Supplied data:
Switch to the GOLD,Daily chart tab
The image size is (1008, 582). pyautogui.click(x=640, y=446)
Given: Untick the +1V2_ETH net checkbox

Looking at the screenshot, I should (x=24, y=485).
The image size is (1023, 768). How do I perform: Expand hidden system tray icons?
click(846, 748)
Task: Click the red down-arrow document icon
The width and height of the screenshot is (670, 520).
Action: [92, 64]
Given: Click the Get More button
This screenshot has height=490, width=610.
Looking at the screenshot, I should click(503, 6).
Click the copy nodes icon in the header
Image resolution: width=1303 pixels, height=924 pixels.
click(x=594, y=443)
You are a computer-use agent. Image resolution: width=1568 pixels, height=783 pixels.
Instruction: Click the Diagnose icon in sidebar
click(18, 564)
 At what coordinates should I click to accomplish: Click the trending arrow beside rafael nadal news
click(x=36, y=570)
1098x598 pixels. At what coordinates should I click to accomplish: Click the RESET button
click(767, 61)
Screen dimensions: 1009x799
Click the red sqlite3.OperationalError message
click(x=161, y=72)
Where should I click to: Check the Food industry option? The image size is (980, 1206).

Assignment: Set down the whole listing again, exactly as shown above.

Result for this exercise:
Switch to the GOLD,Daily chart tab
The image size is (1008, 582). pyautogui.click(x=640, y=446)
Given: Untick the +1V2_ETH net checkbox

Looking at the screenshot, I should (x=24, y=485).
The image size is (1023, 768). How do I perform: Expand hidden system tray icons?
click(846, 748)
Task: Click the red down-arrow document icon
The width and height of the screenshot is (670, 520).
Action: [92, 64]
Given: Click the Get More button
This screenshot has height=490, width=610.
Looking at the screenshot, I should click(503, 6).
Click the copy nodes icon in the header
Image resolution: width=1303 pixels, height=924 pixels.
click(x=594, y=443)
You are a computer-use agent. Image resolution: width=1568 pixels, height=783 pixels.
Instruction: Click the Diagnose icon in sidebar
click(18, 564)
 At what coordinates should I click to accomplish: Click the trending arrow beside rafael nadal news
click(x=36, y=570)
1098x598 pixels. At what coordinates should I click to accomplish: Click the RESET button
click(767, 61)
Screen dimensions: 1009x799
Click the red sqlite3.OperationalError message
click(x=161, y=72)
Where should I click to: Check the Food industry option? The image size is (980, 1206).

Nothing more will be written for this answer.